La précampagne prend fin dans trois jours pour faire place au dernier virage qui conduira les candidats devant le tribunal populaire le 31 octobre. A deux pas de cette échéance on ne peut plus capitale pour la Côte d’Ivoire et les Ivoiriens, les signes sont plutôt prémonitoires pour le régime FPI qui joue désormais le baroud d’honneur.

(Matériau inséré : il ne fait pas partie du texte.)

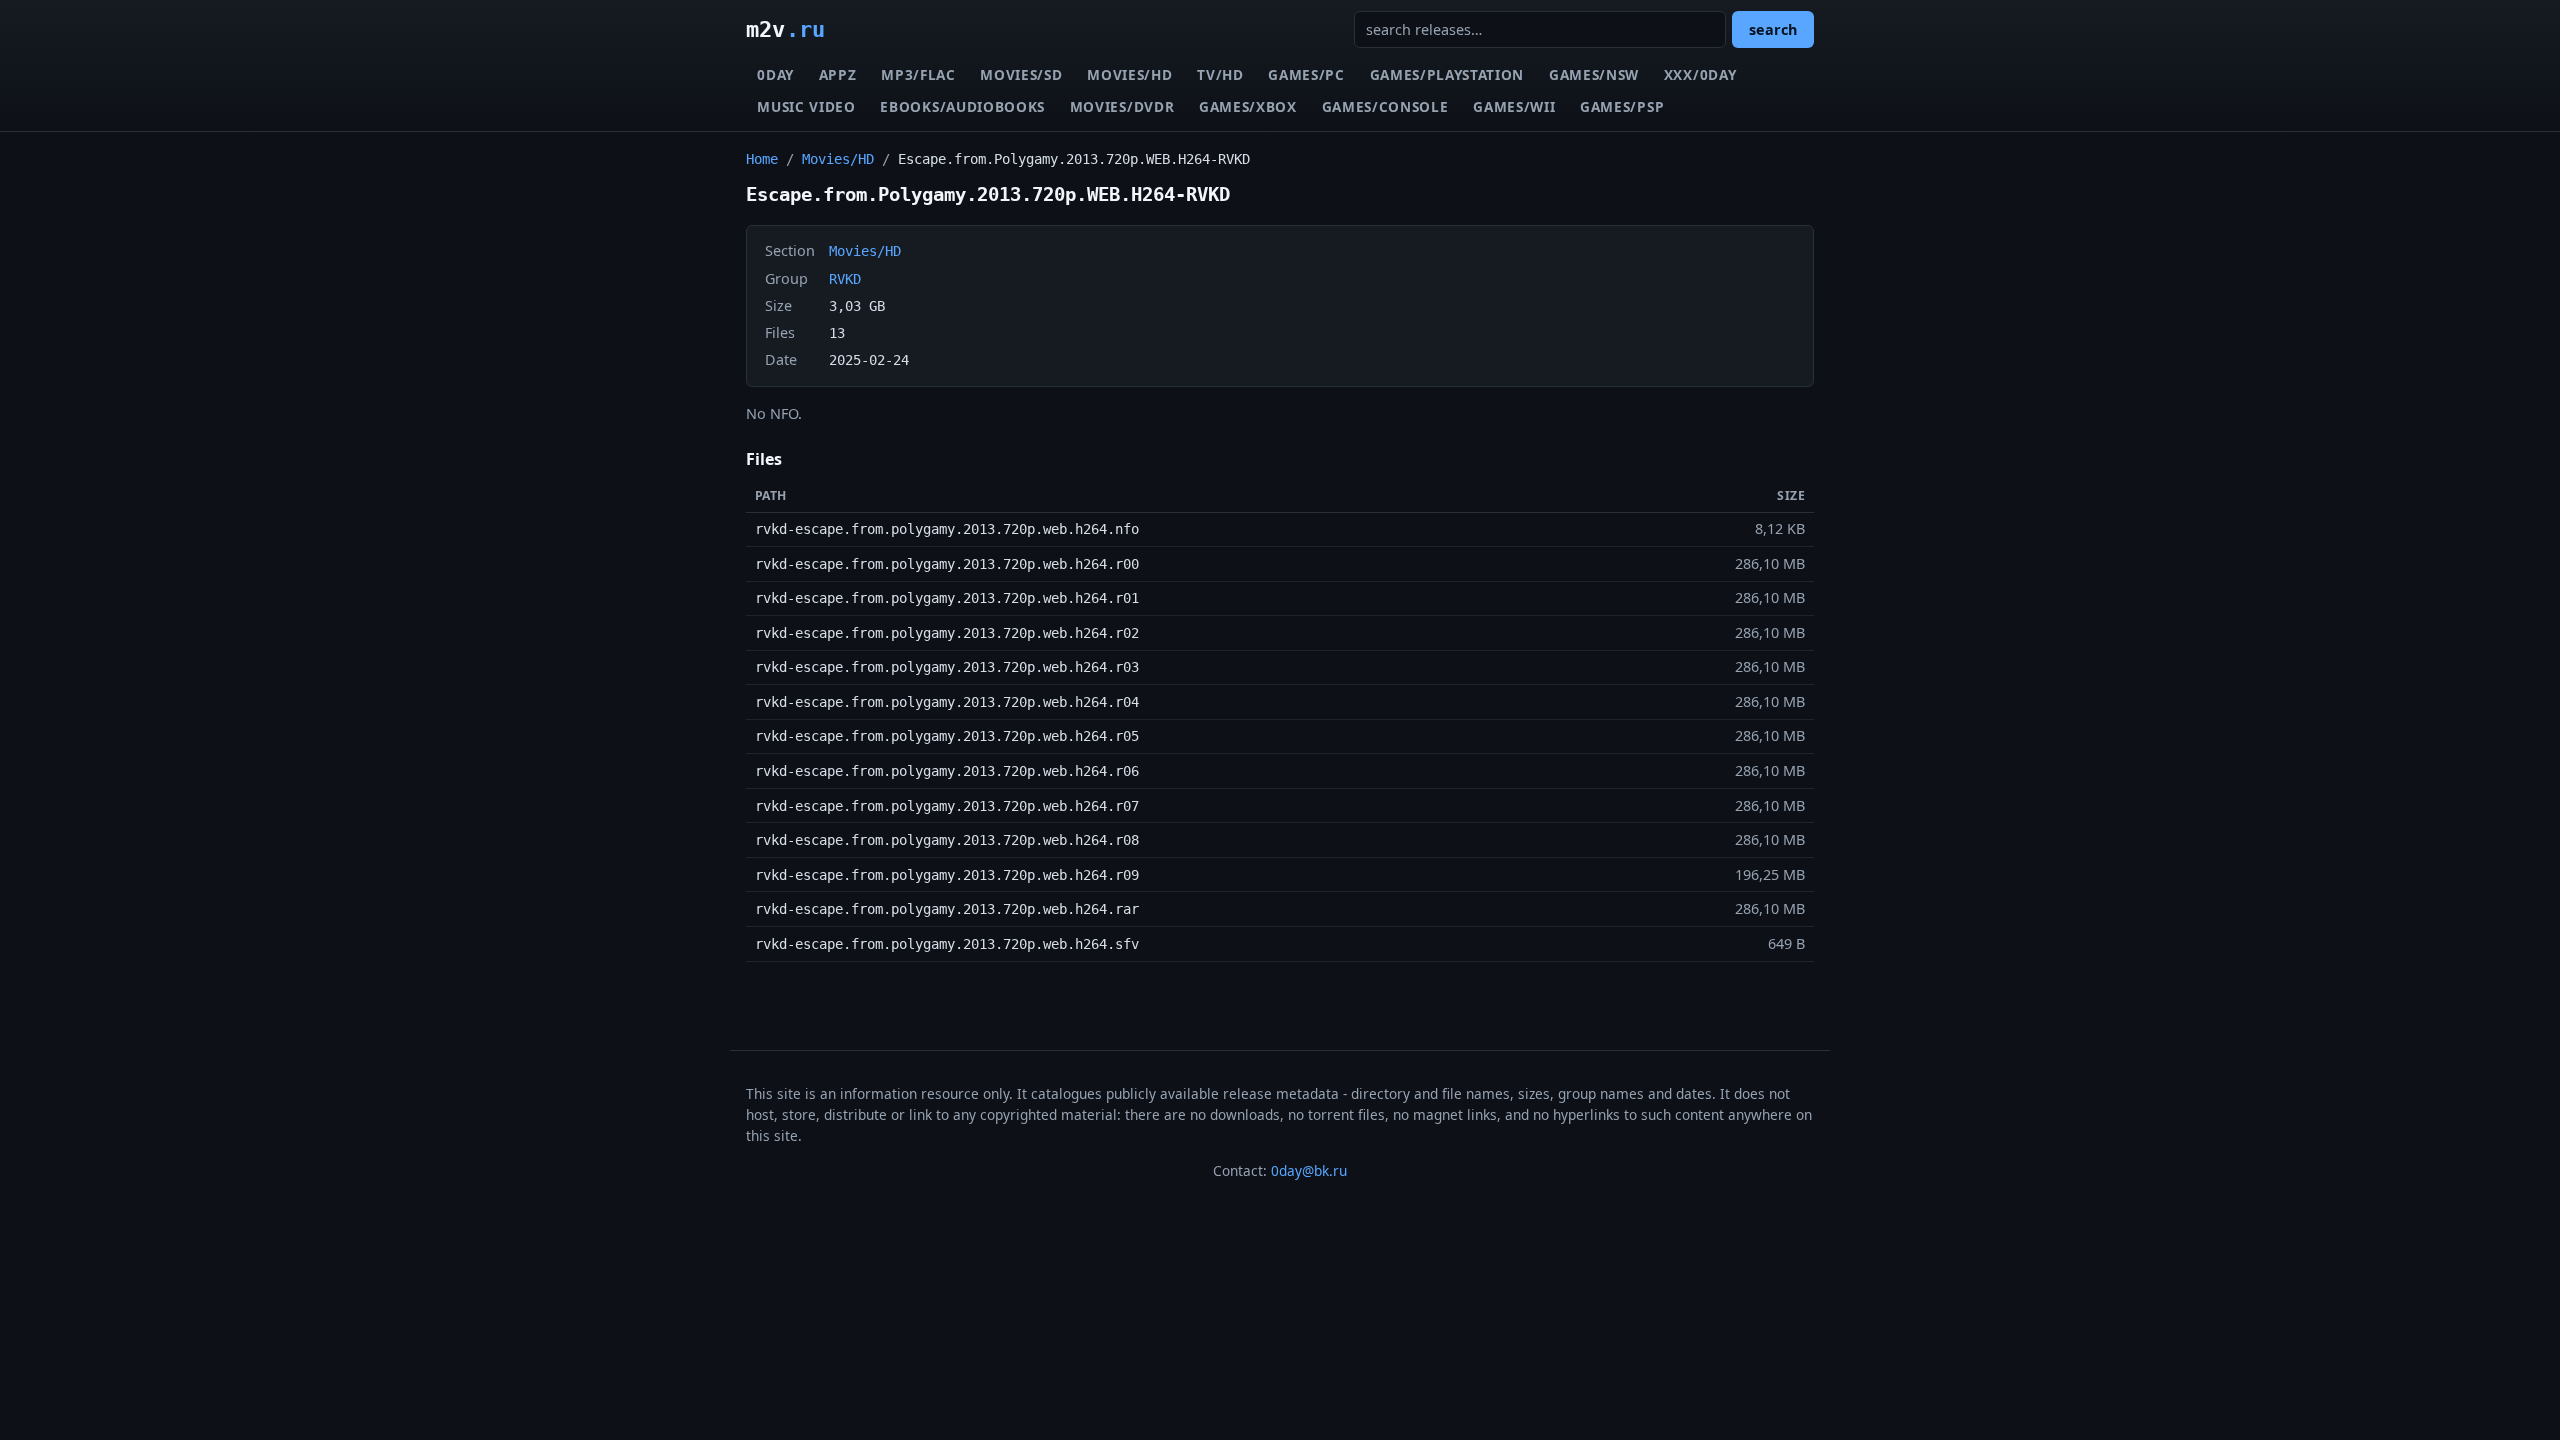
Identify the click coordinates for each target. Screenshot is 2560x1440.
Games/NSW (1594, 74)
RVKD (845, 279)
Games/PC (1306, 74)
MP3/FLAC (918, 74)
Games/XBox (1248, 106)
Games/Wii (1514, 106)
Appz (838, 74)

En celte période de pré-campagne, il faut avoir l’honnêteté et le courage de le reconnaître, Laurent Gbagbo et sa refondation sont mal en point. Malgré la prise en otage des médias d’Etat, principalement la télé, les réalités du terrain sont loin de rassurer le clan présidentiel. Récemment, un nomade politique ressortissant de l’Ouest, à la solde du FPI, a laconiquement traduit le sentiment de doute qui prévaut depuis un moment dans leur mouvance. « Mon frère, cette histoire-là commence à nous inquiéter. Si on n’emploie pas la force, ce n’est pas trop sûr qu’on passe…», avait-il confié lors d’un échange banal avec un de ses amis du même bord. Plus qu’un simple doute isolé, c’est un vrai état d’âme qui prend sa source dans des faits majeurs.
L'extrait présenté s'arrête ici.